----- Provided passage

The allure of Louisiana's Cajun culture is everywhere in Lafourche Parish and Thibodaux. Located just slightly southwest from New Orleans and spanning down into the isles in the Gulf of Mexico, this area of Louisiana is full of adventure. Visit Cajun restaurants featuring bowls of gumbo that could only be heaven-sent, tour the miles of beautiful bayou, stop to learn about the area's untouched history, and don't forget about the epic fishing scene. Start planning your trip to Lafourche Parish.
Top 10 Things to Do in Thibodaux and Lafourche Parish
1. Swamp Tours
Taking a tour into Lafourche Parish’s swamplands is an otherworldly experience, akin to time-traveling into Louisiana’s prehistoric past. This is nature at its most exhilarating, and lucky for visitors, the area has some phenomenal guides to show you around. 2 Da Swamp Bayou Tours & Museum offers trips to Bayou Des Allemands accompanied by traditional Cajun music, and museum displays of artifacts recalling Des Allemands’ early years. Airboat Tours by Arthur Matherne, open seasonally, gives visitors high-octane thrill rides on its fleet of airboats. Torres Cajun Swamp Tours’ guides will fill you in on the history and ecology of Bayou Boeuf while you enjoy a slow ride through the wetlands. Zam’s Bayou Swamp Tours gets visitors up close and personal with swamp residents including alligators, turtles and birds.

----------

### [What to work on]
a. Translate this sentence from the Lafourche Parish travel guide into Spanish: "Zam’s Bayou Swamp Tours gets visitors up close and personal with swamp residents including alligators, turtles and birds."
b. Name every tour company that the Lafourche Parish travel guide mentions.
c. Carry on writing the Lafourche Parish travel guide from its last sentence.
You won't need the items that come after this guide.

----- Material

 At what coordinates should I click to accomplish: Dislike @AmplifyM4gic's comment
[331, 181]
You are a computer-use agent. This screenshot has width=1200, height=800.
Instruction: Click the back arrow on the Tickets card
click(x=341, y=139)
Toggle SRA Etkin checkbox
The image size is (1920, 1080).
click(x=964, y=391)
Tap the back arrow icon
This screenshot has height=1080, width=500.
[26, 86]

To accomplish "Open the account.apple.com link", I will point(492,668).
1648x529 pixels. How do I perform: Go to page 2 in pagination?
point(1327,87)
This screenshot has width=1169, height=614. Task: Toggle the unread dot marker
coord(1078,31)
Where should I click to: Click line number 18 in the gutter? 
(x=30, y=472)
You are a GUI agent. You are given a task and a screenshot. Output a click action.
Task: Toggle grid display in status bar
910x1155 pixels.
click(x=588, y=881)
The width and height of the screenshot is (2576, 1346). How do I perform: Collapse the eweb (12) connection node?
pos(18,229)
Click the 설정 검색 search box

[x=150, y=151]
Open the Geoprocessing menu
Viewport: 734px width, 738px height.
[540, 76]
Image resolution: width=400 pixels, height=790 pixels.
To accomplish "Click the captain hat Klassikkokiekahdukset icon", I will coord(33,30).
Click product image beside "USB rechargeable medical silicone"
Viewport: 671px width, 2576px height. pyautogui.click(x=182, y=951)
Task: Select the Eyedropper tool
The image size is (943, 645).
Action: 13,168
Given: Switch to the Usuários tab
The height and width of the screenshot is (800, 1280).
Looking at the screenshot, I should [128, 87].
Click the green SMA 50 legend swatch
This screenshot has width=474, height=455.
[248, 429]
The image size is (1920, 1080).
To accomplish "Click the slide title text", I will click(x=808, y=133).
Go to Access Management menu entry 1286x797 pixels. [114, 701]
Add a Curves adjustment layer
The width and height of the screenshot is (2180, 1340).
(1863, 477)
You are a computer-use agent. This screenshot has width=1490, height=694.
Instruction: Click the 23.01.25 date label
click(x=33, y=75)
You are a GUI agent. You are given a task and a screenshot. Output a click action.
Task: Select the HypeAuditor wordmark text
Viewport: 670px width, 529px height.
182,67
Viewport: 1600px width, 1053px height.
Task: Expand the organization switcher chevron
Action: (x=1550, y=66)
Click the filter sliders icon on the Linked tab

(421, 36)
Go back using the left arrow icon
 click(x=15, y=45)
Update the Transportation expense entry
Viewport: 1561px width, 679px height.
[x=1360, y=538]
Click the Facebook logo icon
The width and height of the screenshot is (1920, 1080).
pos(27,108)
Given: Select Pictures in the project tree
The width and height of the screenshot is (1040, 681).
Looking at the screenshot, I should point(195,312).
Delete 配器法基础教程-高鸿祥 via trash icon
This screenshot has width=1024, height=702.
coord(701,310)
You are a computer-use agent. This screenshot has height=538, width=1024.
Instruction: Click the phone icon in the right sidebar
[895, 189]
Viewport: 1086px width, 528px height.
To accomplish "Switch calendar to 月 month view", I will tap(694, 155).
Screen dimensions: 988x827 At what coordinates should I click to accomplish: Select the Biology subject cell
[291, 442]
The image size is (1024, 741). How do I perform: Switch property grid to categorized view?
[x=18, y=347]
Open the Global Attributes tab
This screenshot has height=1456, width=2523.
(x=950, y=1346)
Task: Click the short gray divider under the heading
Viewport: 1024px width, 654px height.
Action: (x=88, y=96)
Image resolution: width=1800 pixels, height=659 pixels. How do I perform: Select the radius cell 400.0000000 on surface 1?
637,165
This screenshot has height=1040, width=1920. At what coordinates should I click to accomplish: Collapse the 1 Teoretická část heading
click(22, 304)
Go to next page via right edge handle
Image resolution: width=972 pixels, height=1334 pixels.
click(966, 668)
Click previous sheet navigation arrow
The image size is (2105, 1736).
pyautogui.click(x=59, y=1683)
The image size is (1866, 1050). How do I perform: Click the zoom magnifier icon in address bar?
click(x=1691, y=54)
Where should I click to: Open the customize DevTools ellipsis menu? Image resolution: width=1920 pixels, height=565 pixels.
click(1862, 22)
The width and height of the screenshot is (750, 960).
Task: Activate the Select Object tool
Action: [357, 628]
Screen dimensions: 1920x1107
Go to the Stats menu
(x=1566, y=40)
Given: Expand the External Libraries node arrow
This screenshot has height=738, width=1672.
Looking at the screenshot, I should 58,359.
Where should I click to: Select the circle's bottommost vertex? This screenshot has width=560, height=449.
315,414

----------

### [Task-by-task results]
a. Zam’s Bayou Swamp Tours permite a los visitantes ver de cerca a los habitantes del pantano, entre ellos caimanes, tortugas y aves.

b.
- 2 Da Swamp Bayou Tours & Museum
- Airboat Tours by Arthur Matherne
- Torres Cajun Swamp Tours
- Zam’s Bayou Swamp Tours

c.
The White family was at one time in the top ranks of Louisiana’s political elite. Patriarch Edward Douglas White was the state’s governor in the 1830s; his son and namesake became a U.S. Supreme Court Justice in the 1890s. The elder White’s home, a Louisiana State Museum site, is open to the public for tours. The building is a time capsule of the state’s history. Built from cypress in the Creole Plantation style in 1825, White purchased the home and reimagined it as a Greek Revival mansion. On your tour of the E.D. White Historic Site in Thibodaux, you’ll learn of the White family and the home’s history, as well as stories of the Chitimacha Indians and Cajun settlers, sugar plantation owners and the slaves that worked the fields in service of them. It’s a fascinating peek into the lives of those who made Lafourche Parish such a unique cultural destination. Learn about tour times and events at E.D. White Historic Site.
3. Restaurants in Thibodaux
Thibodaux is pure Cajun Country, with restaurants and fresh markets that reflect the local culture and cuisine. Top-rated restaurant spots include Fremin’s Restaurant, where you can take in the architecture of Thibodaux's downtown area. The food is prepared with a view into the kitchen and the duck-and-andouille gumbo is like heaven in a bowl. Head to Off the Hook, a down-home spot with awesome po-boys, fried seafood and more gumbo! And try something different at the Cajun Potato Kitchen, a quirky and casual restaurant serving huge baked potatoes loaded with Cajun toppings. It's fun and different and popular with the university crowd. Get a full list of local's favorite restaurants.
There aren’t many places — perhaps nowhere else, actually — where you’ll find a Cajun-themed children’s museum. Bayou Country Children’s Museum in Thibodaux brings together Cajun history, education and fun, and it’s an awesome way to spend a day with the family. Kids can play on a full-size sugar harvester, toss beads from a Mardi Gras float, climb aboard a shrimp boat and more.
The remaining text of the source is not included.